Aarhus Convention, 20th anniversary meeting of the parties

By Cath Wallace
Environment and Conservation Organisations of Aotearoa New Zealand

Editor’s Note: This is the second of two contributory articles from Cath Wallace, the highly respected eco-expert and environmental advocate. See Accession to the Aarhus Convention will benefit New Zealand

Parties who have acceded to the Convention on Access to Information, Public Participation in Decision-making and Access to Justice in Environmental Matters (Arhus Convention) joined in a hybrid online /in person meeting in Geneva from 18-22 October. 

Topics of discussion included:

  • Maintaining environmental democracy
  • Protection of environmental defenders
  • Using digital technologies supplemented by other mechanisms to provide environmental information efficiently and effectively
  • Mechanisms for public participation

The focus for this is achieving the related UN Sustainable Development Goals (SDGs).

The need for such measures and the risks to environmental democracy and rights in the COVID crisis is crucial context.

The meeting date coincided with the 20th anniversary of the Aarhaus Convention and was the 7th meeting of the Parties.

COVID-19 fast tracks and maintaining public participation

The advent of COVID-19 controls is not an issue as such, but the delegates and observers have marked out maintaining public participation and democratic processes in COVID-19 times as a significant focus.

Environmental groups internationally and in New Zealand have noticed governments using COVID as an excuse to regress on democratic processes and to fast track infrastructure and other projects.

COVID was used by the New Zealand government as an excuse for fast tracking infrastructure and funding law and the Urban Development Bill, initiatives begun before the threat of COVID-19 had emerged.

Sustainable Infrastructure and spatial planning

The Aarhus meeting sessions featured a joint high-level segment where delegations focused on the role of the Aarhus Convention and its Protocol in furthering sustainable infrastructure and spatial planning.

Aarhus parties adopted a work plan to 2024 to set up a rapid response mechanism to ensure:

  • greater protection of environmental defenders
  • ways to promote electronic information tools and inclusive and effective public participation and access to justice    
  • sustainable, inclusive and resilient development
  • promotion of the Aarhus principles for adoption in other international instruments.


Also considered at the meeting was preparatory work from a June 2021 workshop on applying these approaches to geo-engineering and biosafety; and participatory approaches in relation to genetically modified organisms (GMOs).

Geo-engineering relates to proposals to modify Earth systems as a counter to climate destabilisation and biophysical disruption.

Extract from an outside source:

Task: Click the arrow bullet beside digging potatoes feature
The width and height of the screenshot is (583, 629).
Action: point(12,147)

Examples proposed in the past include placing huge mirrors in space to deflect sunlight from heating the atmosphere or using iron-fertilisation of the ocean to absorb CO2.

Tempting as they may sound, such approaches come with major downsides. For example, Iron fertilisation trials were found to actually increase ocean acidification by causing algal blooms which then did not sequester the carbon on the sea floor.

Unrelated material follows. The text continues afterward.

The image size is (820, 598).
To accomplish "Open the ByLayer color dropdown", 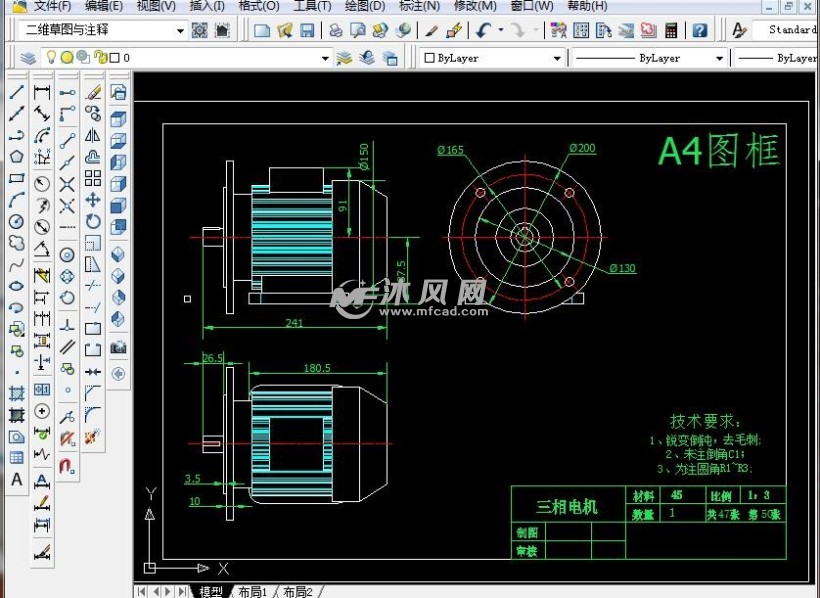I will pos(557,58).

New Zealand tending to curtail public input

New Zealand’s own environmental reforms appear increasingly to tend to cutting down public input in proposed new legislative proposals. The time for public and Parliamentary scrutiny is too often recklessly short.

The most recent example, the omnibus COVID-19 Response (Management Measures) Legislation Bill, contains a multitude of amendments to several laws, some significantly affecting democratic participation. Introduced to Parliament on 28 September, the Bill was opened for submissions on 1 October, closing on 5 October. This despite it providing for delays of up to three years in reviews of 10 year local government policies and plans, provisions for suspension of local government election processes, a five month delay to the promulgation of New Zealand’s greenhouse gas emissions reduction plan, and various other provisions altering several Acts, including giving judges the sole power to rearrange the rules for their courts.

Select Committee hearings began almost immediately.

There has been little fan-fare for this Bill, and some of its provisions are technical, but time to consider the implications of the changes proposed is needed. What is allocated only allows the most perfunctory consideration.

It seems that we now have not only the virus of COVID-19 but the virus of the COVID-19-Excuse for retreat from democratic participation. It might be that Aarhus could be the antidote to that virus.